Le projet « Rennescraft » a quant à lui vu le jour en 2013. D’après le représentant de Rennescraft, les porteurs du projet ont été séduits par un ensemble de trois éléments. D’abord la popularité de Minecraft et ses caractéristiques uniques ont motivé ce choix. L’équipe anticipait le fait que ce jeu allait marquer le monde vidéoludique. Minecraft a également séduit les porteurs du projet par son expérience et par toutes les possibilités qu’il offrait. Ainsi, ils se sont demandés comment ils pourraient détourner le jeu du but originel pour en faire un outil éducatif. A cet égard, ils ont observé que lors de la modélisation dans Minecraft, pour créer des éléments représentatifs et compréhensibles, il faut faire un effort de conceptualisation des détails architecturaux. Ce jeu apporte présente ainsi une dimension pédagogique. Pour finir, l’aspect unique esthétique du jeu a contribué au choix du jeu. La toute première itération de « Rennescraft » se rapprochait d’avantage d’une recherche exploratoire scientifique que d’un véritable processus de participation citoyenne. Ce projet a permis de mettre en évidence le fait que cette approche peut fonctionner dans une optique de participation citoyenne en collectant et communicant les idées des citoyennes à la ville.

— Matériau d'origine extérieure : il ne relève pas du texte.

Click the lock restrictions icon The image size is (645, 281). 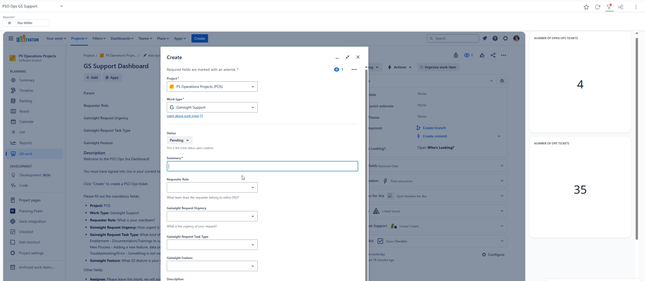point(456,55)
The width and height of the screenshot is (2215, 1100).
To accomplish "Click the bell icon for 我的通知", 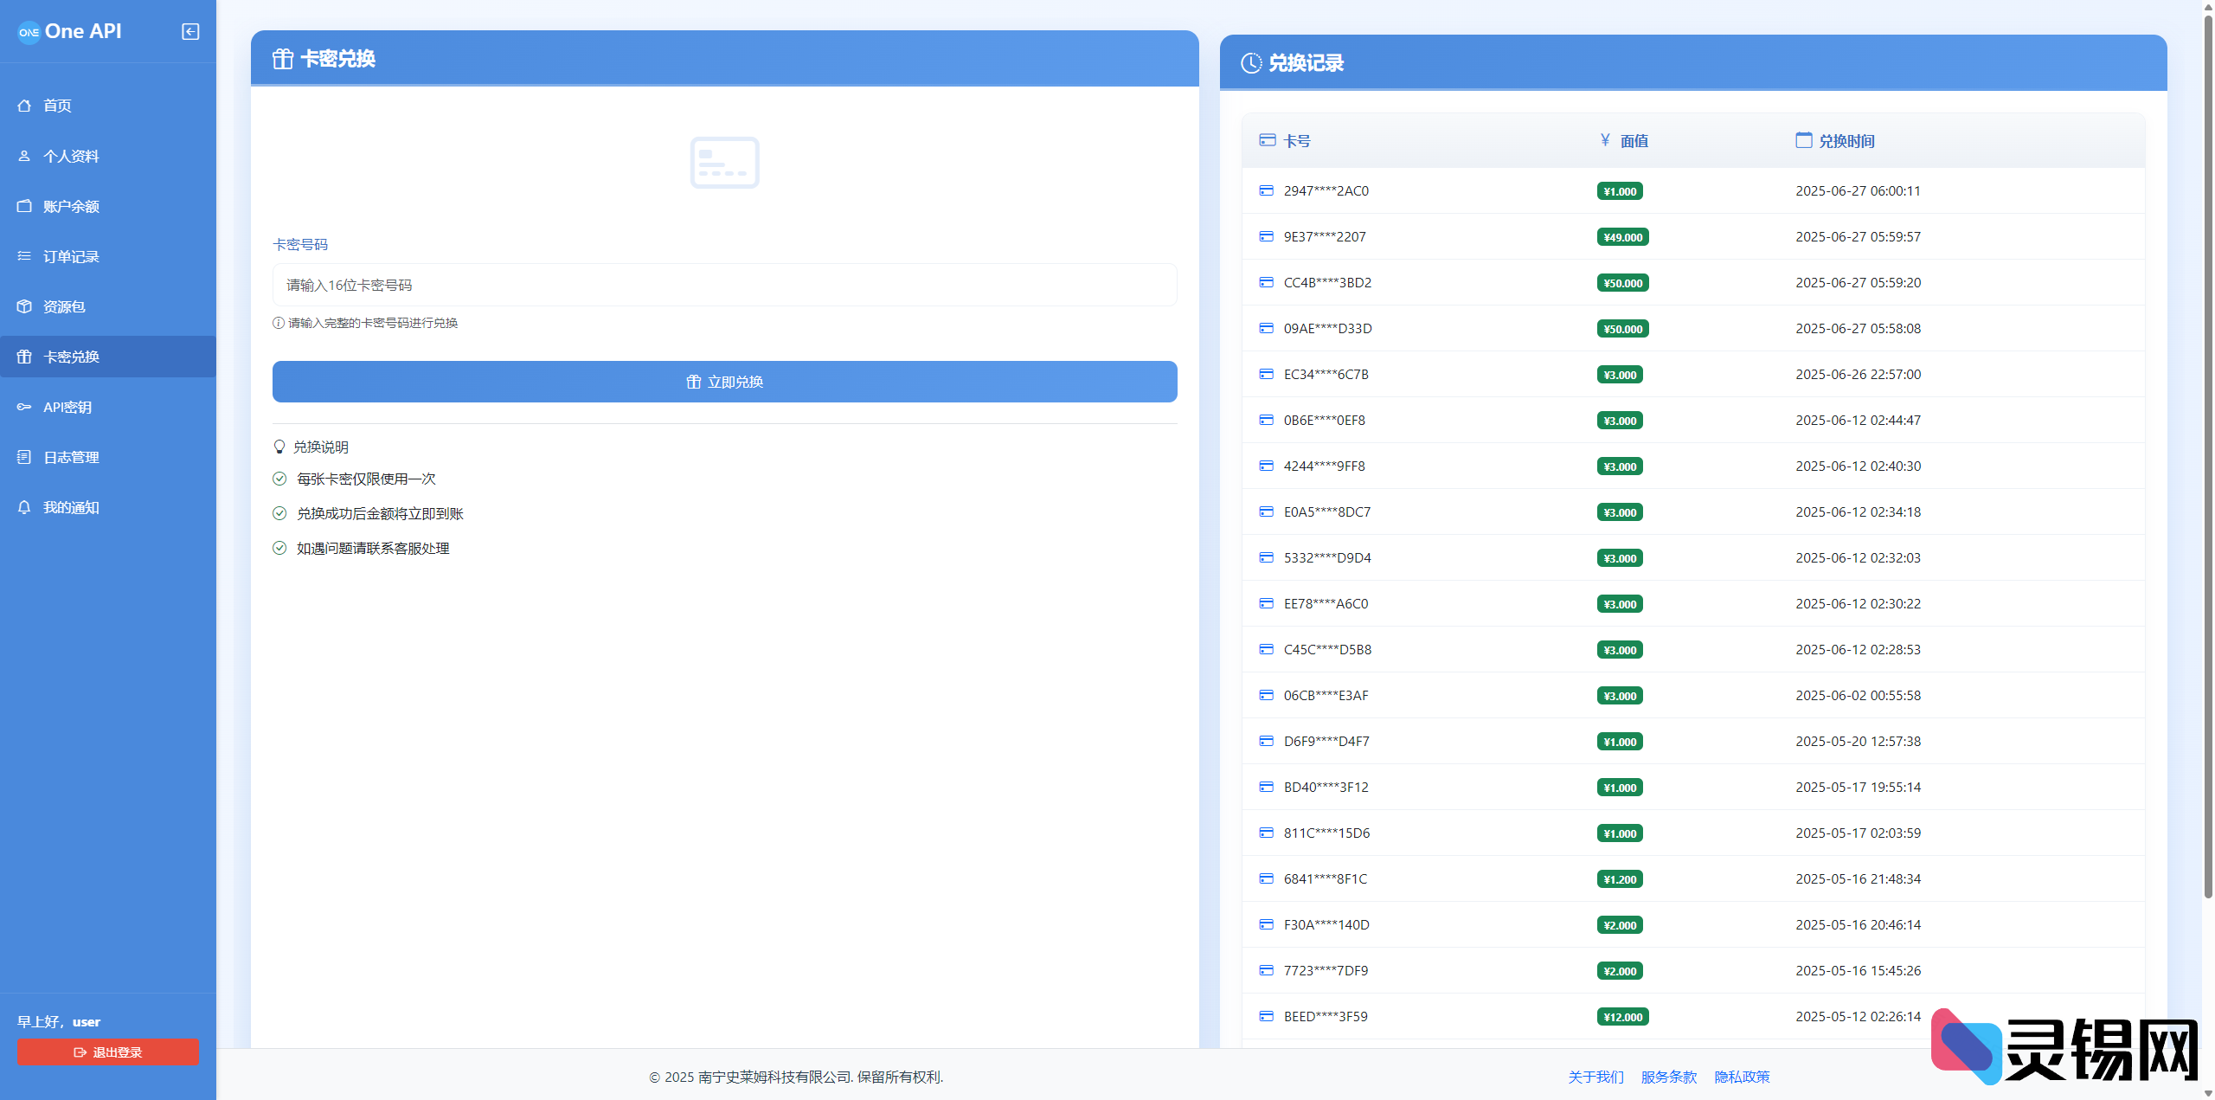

Ce projet rennois est la source d’inspiration du projet « LiègeCraft ». Cette méthodologie de participation citoyenne a permis de construire un projet autour du média vidéoludique et d’impliquer les citoyens dans leur réappropriation de l’espace public. Pour les membres de Digital Lab. Minecraft présente aussi un effet « wow ». Cet effet se traduit par le fait qu’au bout de quelques minutes, le joueur peut construire un modèle impressionnant.

D’autres projets tels que le projet Block by Block d’UN habitat emploient également cette méthodologie. L’expérience accumulée lors de ces projets permet donc d’organiser le projet

« LiègeCraft » de la manière la plus efficace possible. Nous remarquons donc que le jeu employé a un grand impact sur le du processus d’e-participation.